In order to move forward, we must first tackle the seedy underbelly that prevents us from progressing. Dirty politics serves no purpose other than sowing division, and that division halts growth. Commentary meant to divide removes hope for unity. Denigrating opponents is bad enough. Attacking voters is one of the worst things you can do. It brings progress to a halt.
In a time when voter turnout is a major issue, we need to work to encourage voting. Bashing voters discourages voting and this serves to decrease the number of voters who show up at the polls in future elections. When you verbally attack the very people you asked to vote for you, you are promoting the idea that all politicians are two people — the nice one asking for your vote and their true self shown after the election is over. This makes more people distrust candidates and the system. Voter turnout will continue to decline.
When a candidate claims to be pro-women but displays a completely different sentiment, it makes voters question motives. As someone who is very vocal about domestic violence, I pay close attention when a candidate makes claims of wanting more for women. The comments I have seen are anything but.
This is not the 1950s, and women have a voice. The women before us fought for us to have a voice. Contacting a woman’s husband to request that he get his wife under control illustrates a mindset that is anything but pro-women. Threatening to involve a man to deal with a woman speaking out is anti-women and reeks of approval of violence against women. This should never be promoted or condoned. A person cannot claim to be pro-women while possessing the mindset that men should control women or be used to silence a woman.
As a white woman, I hesitated to speak on the claims of racism thrown at all the voters who supported the winning candidate. Despite my apprehension to speak out on this topic, I feel it is necessary. When both candidates are of the same race, I struggle to see how racism factors into the results of the election. I also find it deeply concerning that a candidate would attack black voters for supporting a black candidate and claim those black voters are somehow supporting racism by voting for a black candidate.
We are struggling to get more black voters to show up at the polls. This is not productive. Telling a black voter who voted for a black candidate that they support racism has consequences. How much harder must we all work to convince people to vote? How much more work is it going to be to convince people their voice matters when a candidate tells them they are wrong for voting how they did?
This is likely to discourage black voters from participating in the election process, and it does not seem pro-black to me. In order to change the system, we must vote to make changes in the system. How can that be done when voters are discouraged? We need to encourage black voters, and it is disheartening to see someone working against that goal. You cannot spark change when you speak out in ways that demonstrate your slogans are the opposite of what you claim.

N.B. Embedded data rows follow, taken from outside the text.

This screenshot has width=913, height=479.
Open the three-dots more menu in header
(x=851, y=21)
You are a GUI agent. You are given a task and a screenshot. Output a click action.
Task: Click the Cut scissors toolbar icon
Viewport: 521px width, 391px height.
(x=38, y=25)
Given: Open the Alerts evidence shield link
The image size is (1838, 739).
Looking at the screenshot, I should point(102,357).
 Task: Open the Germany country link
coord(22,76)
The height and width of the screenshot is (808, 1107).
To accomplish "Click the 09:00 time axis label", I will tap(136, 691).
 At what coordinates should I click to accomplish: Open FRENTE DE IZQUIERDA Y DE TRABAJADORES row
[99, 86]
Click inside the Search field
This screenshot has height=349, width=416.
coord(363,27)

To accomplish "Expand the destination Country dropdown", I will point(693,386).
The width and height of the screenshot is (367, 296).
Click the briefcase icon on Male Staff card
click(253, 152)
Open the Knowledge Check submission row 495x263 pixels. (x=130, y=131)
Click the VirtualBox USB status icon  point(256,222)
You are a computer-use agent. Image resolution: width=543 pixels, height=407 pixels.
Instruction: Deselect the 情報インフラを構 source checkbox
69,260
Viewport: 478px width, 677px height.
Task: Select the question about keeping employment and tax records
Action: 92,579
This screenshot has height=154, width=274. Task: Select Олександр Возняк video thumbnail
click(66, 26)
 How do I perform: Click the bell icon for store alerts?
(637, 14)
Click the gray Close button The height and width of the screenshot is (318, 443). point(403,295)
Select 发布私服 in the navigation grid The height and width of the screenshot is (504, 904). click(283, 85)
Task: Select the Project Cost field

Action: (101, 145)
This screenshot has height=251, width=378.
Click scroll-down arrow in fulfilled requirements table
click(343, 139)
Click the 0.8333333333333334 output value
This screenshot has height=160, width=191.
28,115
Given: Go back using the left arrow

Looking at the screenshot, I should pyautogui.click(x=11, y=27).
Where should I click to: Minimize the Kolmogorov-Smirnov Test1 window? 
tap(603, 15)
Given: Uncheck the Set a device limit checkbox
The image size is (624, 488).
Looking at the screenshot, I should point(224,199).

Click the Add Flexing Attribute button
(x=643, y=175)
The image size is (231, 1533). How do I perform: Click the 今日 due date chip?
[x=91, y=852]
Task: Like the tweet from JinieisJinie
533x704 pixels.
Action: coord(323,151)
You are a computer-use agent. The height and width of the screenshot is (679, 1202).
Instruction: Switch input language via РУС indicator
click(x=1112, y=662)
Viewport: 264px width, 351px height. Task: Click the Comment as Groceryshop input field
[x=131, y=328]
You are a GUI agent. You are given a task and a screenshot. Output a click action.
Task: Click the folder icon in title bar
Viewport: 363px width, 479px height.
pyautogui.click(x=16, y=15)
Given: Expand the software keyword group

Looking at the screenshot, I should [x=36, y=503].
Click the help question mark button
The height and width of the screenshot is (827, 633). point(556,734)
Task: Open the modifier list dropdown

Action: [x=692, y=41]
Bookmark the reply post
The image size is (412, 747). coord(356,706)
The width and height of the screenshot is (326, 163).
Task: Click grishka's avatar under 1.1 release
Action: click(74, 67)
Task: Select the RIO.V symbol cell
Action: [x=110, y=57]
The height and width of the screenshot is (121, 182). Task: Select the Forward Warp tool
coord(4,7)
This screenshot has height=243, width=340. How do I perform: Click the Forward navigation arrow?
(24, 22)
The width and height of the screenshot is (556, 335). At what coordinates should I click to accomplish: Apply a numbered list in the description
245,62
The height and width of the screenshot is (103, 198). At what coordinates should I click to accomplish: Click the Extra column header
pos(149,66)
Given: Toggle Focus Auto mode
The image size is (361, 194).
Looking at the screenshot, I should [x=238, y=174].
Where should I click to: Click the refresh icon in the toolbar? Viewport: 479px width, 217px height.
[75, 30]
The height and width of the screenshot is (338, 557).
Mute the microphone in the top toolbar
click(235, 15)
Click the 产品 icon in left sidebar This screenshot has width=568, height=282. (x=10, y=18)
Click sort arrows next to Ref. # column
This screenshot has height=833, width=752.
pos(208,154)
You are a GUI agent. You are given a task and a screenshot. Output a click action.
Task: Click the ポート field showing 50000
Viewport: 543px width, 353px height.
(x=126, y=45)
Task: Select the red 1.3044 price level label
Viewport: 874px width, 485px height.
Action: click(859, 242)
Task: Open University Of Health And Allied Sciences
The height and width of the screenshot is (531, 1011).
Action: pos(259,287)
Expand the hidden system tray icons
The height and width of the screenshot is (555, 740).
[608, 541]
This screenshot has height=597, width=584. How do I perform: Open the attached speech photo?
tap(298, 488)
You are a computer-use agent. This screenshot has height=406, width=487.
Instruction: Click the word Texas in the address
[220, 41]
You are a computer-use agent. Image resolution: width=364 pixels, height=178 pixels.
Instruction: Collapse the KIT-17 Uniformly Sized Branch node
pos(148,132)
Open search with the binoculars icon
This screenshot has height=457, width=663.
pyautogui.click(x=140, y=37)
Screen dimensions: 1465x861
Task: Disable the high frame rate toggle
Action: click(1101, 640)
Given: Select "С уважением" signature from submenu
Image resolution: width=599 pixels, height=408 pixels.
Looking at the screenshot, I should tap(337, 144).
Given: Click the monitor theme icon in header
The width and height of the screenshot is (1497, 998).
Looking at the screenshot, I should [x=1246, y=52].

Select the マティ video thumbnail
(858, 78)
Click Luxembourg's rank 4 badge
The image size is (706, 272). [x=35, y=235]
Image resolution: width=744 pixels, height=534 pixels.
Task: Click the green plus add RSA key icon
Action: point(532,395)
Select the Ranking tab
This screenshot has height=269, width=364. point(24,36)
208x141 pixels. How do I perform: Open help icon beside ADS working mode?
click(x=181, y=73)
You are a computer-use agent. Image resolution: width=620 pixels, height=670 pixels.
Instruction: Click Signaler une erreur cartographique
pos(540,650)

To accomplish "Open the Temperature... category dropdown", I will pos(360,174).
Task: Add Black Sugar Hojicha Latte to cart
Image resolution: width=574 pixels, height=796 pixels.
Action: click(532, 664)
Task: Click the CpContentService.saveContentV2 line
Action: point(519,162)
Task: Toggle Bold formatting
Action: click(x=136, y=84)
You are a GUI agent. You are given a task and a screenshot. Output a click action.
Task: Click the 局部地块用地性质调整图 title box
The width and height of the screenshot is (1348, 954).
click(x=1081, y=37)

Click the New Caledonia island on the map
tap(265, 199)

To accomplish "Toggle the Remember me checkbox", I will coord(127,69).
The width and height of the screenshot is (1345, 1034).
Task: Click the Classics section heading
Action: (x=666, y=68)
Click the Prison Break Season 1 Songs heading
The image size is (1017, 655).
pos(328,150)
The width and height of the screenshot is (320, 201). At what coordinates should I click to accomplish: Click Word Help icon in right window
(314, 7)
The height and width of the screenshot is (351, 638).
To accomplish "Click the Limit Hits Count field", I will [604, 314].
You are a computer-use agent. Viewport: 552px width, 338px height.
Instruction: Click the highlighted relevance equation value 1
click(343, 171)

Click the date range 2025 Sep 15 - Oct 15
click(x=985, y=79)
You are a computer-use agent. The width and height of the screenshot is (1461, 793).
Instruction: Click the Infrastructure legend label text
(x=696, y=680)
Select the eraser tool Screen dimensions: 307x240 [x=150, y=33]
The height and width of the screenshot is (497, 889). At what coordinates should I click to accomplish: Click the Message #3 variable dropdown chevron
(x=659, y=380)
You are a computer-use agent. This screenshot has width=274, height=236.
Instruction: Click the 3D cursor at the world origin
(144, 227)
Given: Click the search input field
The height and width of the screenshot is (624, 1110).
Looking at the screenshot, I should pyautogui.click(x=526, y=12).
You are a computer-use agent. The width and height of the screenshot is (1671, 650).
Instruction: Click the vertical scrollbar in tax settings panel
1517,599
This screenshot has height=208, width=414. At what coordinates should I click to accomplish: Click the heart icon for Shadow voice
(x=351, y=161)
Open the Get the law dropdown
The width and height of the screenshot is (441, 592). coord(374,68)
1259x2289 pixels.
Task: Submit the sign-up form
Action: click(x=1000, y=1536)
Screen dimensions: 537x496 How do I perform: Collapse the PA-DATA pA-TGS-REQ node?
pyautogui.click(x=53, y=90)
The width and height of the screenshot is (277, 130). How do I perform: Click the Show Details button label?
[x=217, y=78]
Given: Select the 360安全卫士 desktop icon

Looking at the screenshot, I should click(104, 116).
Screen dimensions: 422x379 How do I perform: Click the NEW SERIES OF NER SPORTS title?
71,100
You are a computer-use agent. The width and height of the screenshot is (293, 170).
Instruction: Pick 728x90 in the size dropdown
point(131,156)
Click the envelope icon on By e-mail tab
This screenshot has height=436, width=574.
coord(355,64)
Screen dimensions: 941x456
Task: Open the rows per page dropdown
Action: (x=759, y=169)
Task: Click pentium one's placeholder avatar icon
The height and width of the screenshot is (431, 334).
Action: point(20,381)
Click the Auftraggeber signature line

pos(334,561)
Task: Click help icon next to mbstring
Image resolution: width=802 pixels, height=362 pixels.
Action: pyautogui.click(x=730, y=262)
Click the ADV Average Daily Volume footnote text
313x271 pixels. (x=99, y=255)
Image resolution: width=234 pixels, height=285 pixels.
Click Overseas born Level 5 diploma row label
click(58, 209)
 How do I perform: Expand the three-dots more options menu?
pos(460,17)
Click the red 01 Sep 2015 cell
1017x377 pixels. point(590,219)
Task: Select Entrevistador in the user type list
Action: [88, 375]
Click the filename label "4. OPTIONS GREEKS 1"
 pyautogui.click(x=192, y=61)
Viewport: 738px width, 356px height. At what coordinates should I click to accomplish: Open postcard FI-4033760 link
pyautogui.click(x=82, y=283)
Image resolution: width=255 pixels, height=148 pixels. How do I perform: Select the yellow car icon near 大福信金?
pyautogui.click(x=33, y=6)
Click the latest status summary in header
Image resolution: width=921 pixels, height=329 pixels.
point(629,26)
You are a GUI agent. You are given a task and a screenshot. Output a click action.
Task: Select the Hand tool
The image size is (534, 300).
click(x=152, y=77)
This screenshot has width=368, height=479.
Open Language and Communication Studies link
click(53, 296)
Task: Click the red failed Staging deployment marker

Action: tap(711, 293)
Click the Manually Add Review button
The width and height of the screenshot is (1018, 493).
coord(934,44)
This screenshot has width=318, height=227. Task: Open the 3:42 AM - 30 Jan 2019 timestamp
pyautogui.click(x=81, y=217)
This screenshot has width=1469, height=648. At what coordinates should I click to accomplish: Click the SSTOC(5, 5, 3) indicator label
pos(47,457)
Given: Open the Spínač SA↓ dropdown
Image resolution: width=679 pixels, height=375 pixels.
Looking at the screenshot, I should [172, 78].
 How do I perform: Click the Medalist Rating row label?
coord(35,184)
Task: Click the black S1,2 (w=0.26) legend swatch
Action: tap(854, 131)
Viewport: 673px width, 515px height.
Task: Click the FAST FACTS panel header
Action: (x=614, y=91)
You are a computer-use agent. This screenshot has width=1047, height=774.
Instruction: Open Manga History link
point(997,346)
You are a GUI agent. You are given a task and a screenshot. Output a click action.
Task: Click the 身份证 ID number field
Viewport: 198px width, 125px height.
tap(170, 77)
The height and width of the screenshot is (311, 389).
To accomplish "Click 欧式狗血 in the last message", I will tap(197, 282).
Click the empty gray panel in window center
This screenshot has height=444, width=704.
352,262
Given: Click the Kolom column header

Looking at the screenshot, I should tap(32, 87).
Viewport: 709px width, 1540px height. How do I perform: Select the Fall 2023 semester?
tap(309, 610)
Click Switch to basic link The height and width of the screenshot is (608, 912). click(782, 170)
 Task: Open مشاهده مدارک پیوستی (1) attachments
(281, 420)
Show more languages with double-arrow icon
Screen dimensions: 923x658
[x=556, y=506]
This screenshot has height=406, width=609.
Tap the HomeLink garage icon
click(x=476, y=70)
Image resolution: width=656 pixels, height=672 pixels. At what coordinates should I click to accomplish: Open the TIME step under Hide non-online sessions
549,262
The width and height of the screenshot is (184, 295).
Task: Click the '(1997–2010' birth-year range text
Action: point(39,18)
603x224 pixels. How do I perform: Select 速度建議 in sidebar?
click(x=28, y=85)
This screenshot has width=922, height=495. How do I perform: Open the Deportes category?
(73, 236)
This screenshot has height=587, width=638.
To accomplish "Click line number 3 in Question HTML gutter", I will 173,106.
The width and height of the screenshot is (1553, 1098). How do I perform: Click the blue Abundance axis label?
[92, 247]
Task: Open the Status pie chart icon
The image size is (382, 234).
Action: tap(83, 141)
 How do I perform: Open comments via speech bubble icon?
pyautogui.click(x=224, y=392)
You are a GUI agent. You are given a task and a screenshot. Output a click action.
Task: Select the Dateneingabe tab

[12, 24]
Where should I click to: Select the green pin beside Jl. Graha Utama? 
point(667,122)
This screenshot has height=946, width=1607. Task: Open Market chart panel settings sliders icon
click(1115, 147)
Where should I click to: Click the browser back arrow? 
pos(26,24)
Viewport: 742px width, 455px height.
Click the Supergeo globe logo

If you truly want to help disenfranchised groups, you do not need to hold an office. In fact, you have more freedom to help others when you do not hold an office. We need people to assist others with small business grants and loans. We need people to step up and help others navigate the paperwork required to start businesses. We need people who can direct people to resources that will help them grow their communities. It is time to step up and turn words into actions.
When are we going to end dirty politics? When is this going to stop? If not now, when? Indeed. It’s time to put all of this to rest. People spoke out against it at the ballot box, and I hope this trend continues. This is the only way we will have a better Bolivar.